Exercise materials:
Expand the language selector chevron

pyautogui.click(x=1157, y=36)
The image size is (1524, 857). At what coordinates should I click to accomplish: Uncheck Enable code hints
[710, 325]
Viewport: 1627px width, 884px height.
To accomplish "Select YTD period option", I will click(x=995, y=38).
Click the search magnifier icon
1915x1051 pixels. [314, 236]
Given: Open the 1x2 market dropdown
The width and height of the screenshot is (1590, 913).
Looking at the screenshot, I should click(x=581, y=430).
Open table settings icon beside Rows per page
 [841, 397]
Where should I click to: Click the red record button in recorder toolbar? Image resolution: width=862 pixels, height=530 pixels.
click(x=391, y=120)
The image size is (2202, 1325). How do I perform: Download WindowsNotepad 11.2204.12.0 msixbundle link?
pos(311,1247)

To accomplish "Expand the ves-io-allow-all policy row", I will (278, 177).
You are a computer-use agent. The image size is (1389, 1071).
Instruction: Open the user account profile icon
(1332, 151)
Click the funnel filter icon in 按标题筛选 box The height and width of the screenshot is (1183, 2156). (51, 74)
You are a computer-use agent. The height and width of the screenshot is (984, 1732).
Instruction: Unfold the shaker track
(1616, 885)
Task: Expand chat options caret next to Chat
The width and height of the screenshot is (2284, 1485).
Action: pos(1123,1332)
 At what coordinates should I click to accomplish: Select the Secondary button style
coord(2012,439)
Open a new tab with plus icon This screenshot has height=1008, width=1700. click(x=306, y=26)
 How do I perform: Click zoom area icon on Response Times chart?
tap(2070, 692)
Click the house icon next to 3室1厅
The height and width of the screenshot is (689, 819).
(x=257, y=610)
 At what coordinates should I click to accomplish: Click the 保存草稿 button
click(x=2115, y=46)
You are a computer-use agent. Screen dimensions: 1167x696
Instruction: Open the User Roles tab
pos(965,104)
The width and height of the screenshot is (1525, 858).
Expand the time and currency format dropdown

Work instruction: Give the listing again in full, with every line intact.

Written reply:
Expand the language selector chevron

pyautogui.click(x=1157, y=36)
The image size is (1524, 857). At what coordinates should I click to accomplish: Uncheck Enable code hints
[710, 325]
Viewport: 1627px width, 884px height.
To accomplish "Select YTD period option", I will click(x=995, y=38).
Click the search magnifier icon
1915x1051 pixels. [314, 236]
Given: Open the 1x2 market dropdown
The width and height of the screenshot is (1590, 913).
Looking at the screenshot, I should click(x=581, y=430).
Open table settings icon beside Rows per page
 [841, 397]
Where should I click to: Click the red record button in recorder toolbar? Image resolution: width=862 pixels, height=530 pixels.
click(x=391, y=120)
The image size is (2202, 1325). How do I perform: Download WindowsNotepad 11.2204.12.0 msixbundle link?
pos(311,1247)

To accomplish "Expand the ves-io-allow-all policy row", I will (278, 177).
You are a computer-use agent. The image size is (1389, 1071).
Instruction: Open the user account profile icon
(1332, 151)
Click the funnel filter icon in 按标题筛选 box The height and width of the screenshot is (1183, 2156). (51, 74)
You are a computer-use agent. The height and width of the screenshot is (984, 1732).
Instruction: Unfold the shaker track
(1616, 885)
Task: Expand chat options caret next to Chat
The width and height of the screenshot is (2284, 1485).
Action: pos(1123,1332)
 At what coordinates should I click to accomplish: Select the Secondary button style
coord(2012,439)
Open a new tab with plus icon This screenshot has height=1008, width=1700. click(x=306, y=26)
 How do I perform: Click zoom area icon on Response Times chart?
tap(2070, 692)
Click the house icon next to 3室1厅
The height and width of the screenshot is (689, 819).
(x=257, y=610)
 At what coordinates should I click to accomplish: Click the 保存草稿 button
click(x=2115, y=46)
You are a computer-use agent. Screen dimensions: 1167x696
Instruction: Open the User Roles tab
pos(965,104)
The width and height of the screenshot is (1525, 858).
Expand the time and currency format dropdown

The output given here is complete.